Modi’s highly touted Pradhan Mantri Ujjwala Yojana (PMUY) of giving free gas cylinders and subsidised stoves has a target of reaching out to 80 million families by 2020.

The PMUY was launched in May 2016 and initially targeted 50 million BPL families giving them a support of Rs 1,600 per family. So far 58.5 million connections have been given under the scheme across 715 districts.

The initial budget for the scheme was Rs 8,000 crore. The government announced an additional Rs 4,800 crore in February 2018, bringing the total allocation for the scheme to Rs 12,800 crore.

The government claims nearly 80 per cent of Ujjwala consumers come back to the oil marketing companies for a second refill, while 45 per cent took three or more refills in a year.

But data put out by the Ministry of Petroleum in January 2018 contradicts this claim, stating that the country has 3.82 crore inactive LPG connections, almost at par with the total number of gas connections distributed under this scheme.

Ministry of Petroleum data (January 2018) says the country has 3.82 crore inactive LPG connections, almost at par with the total number of connections under Ujjwala

The Ministry of Petroleum’s analysis shows up interesting facts. While the number of LPG connections across India increased by 16.26 per cent in 2016-17, the use of gas cylinders increased by only 9.83 per cent – lower than the rate recorded in 2014-15, when the scheme did not exist.

The moot question is why are these connections not being used? Why have the women beneficiaries gone back to using firewood after having finished using their free gas cylinders? Their answer is very matter-of-fact. Much as they would want to, they simply cannot afford a new cylinder.


Clearly, the babudom is in a rush to generate statistics on paper that would please the ‘Boss’.

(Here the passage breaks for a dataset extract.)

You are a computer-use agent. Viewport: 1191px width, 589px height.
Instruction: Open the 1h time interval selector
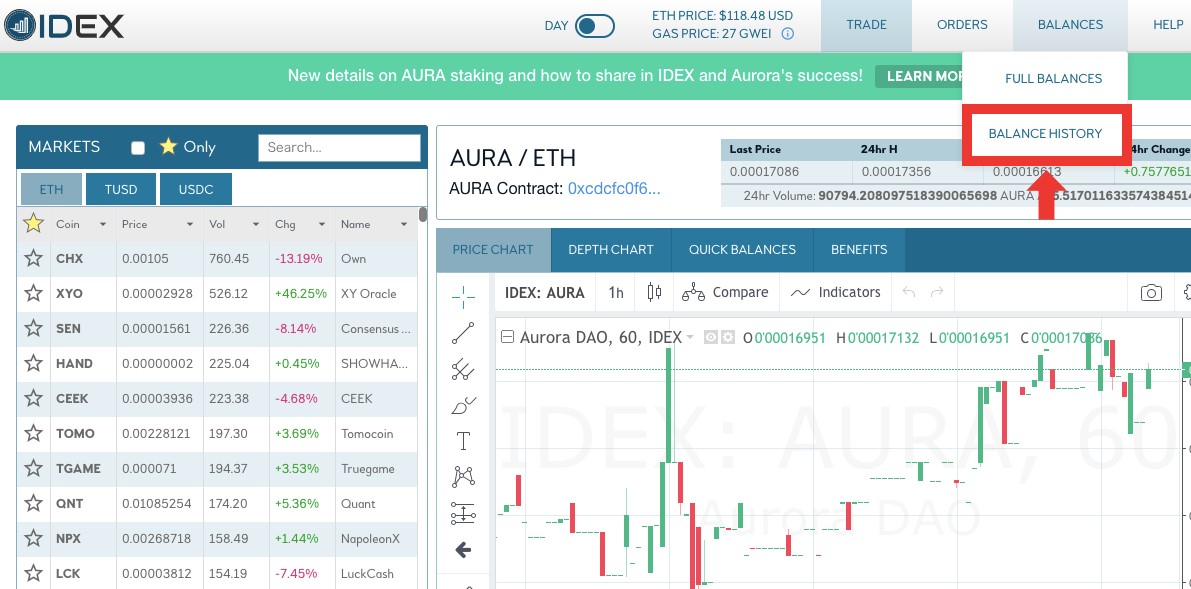pos(616,293)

But the catch here is that once they accept a cylinder, their names are taken off the Below the Poverty Line families thereby disallowing them from availing of several government entitlements, including cheap grain.

A study conducted by an NGO called Disha found that 953 of the 1,080 surveyed Ujjwala beneficiaries had been converted to Above Poverty Line status after receiving LPG connections. The Adivasi women said ration shop dealers refused to give them subsidised kerosene and food supplies meant for BPL families. 

Similarly, in Odisha, government data shows that while 27 per cent beneficiaries took a second refill in 2016-17, the figure had gone down to 21 per cent in 2017-18.

The entire implementation process has been extremely ad hoc and unplanned, done more with an eye to impress Narendra Modi than anything else.

This ad hocism was brought to the forefront in an investigative piece done by a website, where National Panchayat Day was celebrated by giving two awards to two women panchayat leaders in Mandla district in Madhya Pradesh, though neither of them knew why they had been selected.

It turned out that one of them was receiving a certificate because her village qualified for the Ujjwala Yojana scheme and the other woman panchayat leader was receiving it because her village qualified for the implementation of the Saubhagya Yojana, the central government scheme which provides free electricity connections to poor families. 

This award under the Saubhagya Yojana (for being ‘qualified’) was being given although the village had been electrified (except for three houses) even prior to the launching of this scheme.

A key government study to assess the impact of a pilot project of the Ujjwala Yojana pointed to the likelihood of poor families being unable to afford cooking gas, even at a subsidised price. But the government went ahead and scaled up the scheme. The result is that consumption figures have not kept pace with new connections with large groups of women going back to using firewood.


Another scheme launched with much fanfare on Gandhi’s birthday on October 2 by Narendra Modi was the Swachh Bharat Abhiyan, which aimed to eliminate open defecation in India by October 2019. Four years on, the Ministry of Drinking Water and Sanitation has declared 25 states and union territories free of open defecation.

This has been done allegedly by falsifying records. Names of poor families who have been unable to construct toilets have not been included in the final lists. 

Here again, the government is giving Rs 12,000 to families to be used in the construction of a toilet. Unfortunately, on the ground that is too little, as can be seen in the case of lakhs of daily wagers who are struggling to make ends meet.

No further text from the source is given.